Published Sep 21, 2017
RNSAINT41
14 Posts
Yes I'm new nursing student and I'm in dosage calculation class. I'm working through some pediatric math involving weight based problems in some text it shows to round KG to nearest tenth and others to nearest hundredth I'm curious which is correct? Also for some pediatric oral liquid medication in some text the final answer is rounded to nearest tenth of an ML and and other text rounded to nearest hundredth of an ML which is correct?
chare
4,322 Posts
In practice, I complete all calculations and then round the final result. If I am only calculating the weight, I round based on the following:
Rounding volume for medication administration, both enteral and parenteral, I use the following:
I was told to round kg to nearest tenth for all weights regardless of age to nearest 10th kg before before proceeding with weight based dose calculation is that correct?
Although I do not use deminsional analysis so maybe that's why we are taught to round kg to nearest tenth on all problems before proceeding
llg, PhD, RN
13,469 Posts
There is no one right, correct answer. Different facilities may have different policies. Do whatever you employer or school instructor wants you to do.

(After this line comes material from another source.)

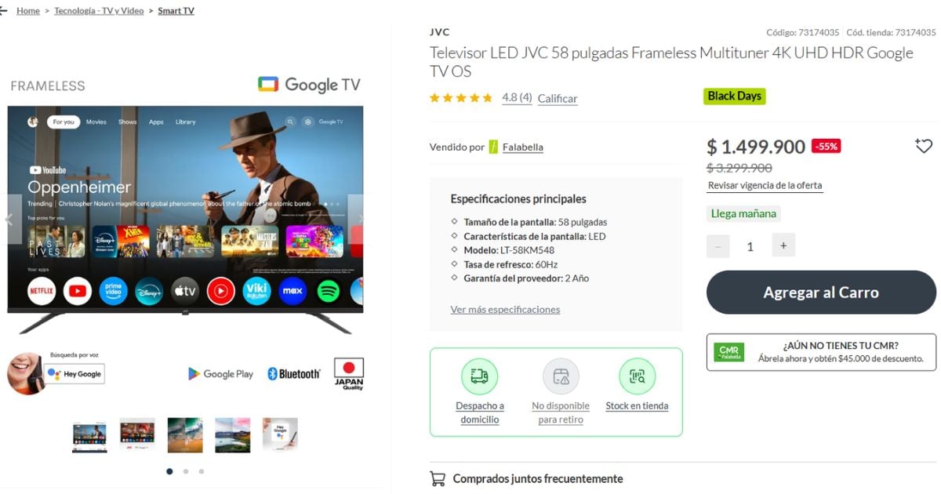Go back using the arrow icon
The image size is (941, 494).
(x=2, y=11)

Ok that's I just find it odd there isn't just a standard way it should be done everywhere
meanmaryjean, DNP, RN
7,899 Posts
This too: You cannot measure oral meds to the 1/100th of an mL. An oral syringe is not calibrated thusly.
Calalilynurse
155 Posts
Ask your professor what rounding rule they prefer for grading. In real word peds its sometimes guess work. I can't give a baby 2.345 ml of Tylenol I give as close as I can usually 2.4 or as close to between 2.3 or 2.4 as I can depending on the syringe.
Then there's the whole "How do I account for what they just spit at me" factor...

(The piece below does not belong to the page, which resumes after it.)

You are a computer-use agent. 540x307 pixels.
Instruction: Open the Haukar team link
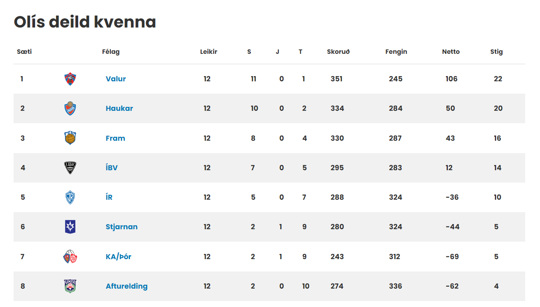click(119, 108)
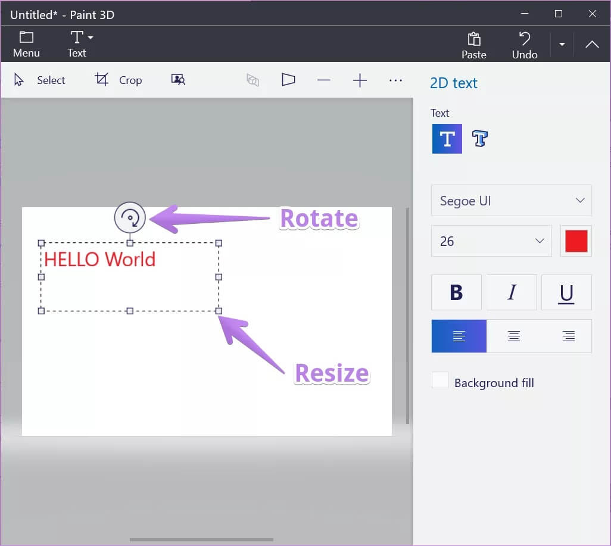
Task: Click the Magic select icon
Action: 178,80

The way we were taught you would administer 2.3ml
So for pediatric patient if an oral liquid medication called for 4.68 ml I would round to nearest tenth but I've seen books put the answer
4.6ml why is that
KelRN215, BSN, RN
1 Article; 7,349 Posts
That could be a huge difference for a NICU baby who is weighed in grams...
If a baby's weight is entered in the system as 2.548 kg, that is what I would use for dosage calculation and then round at the end.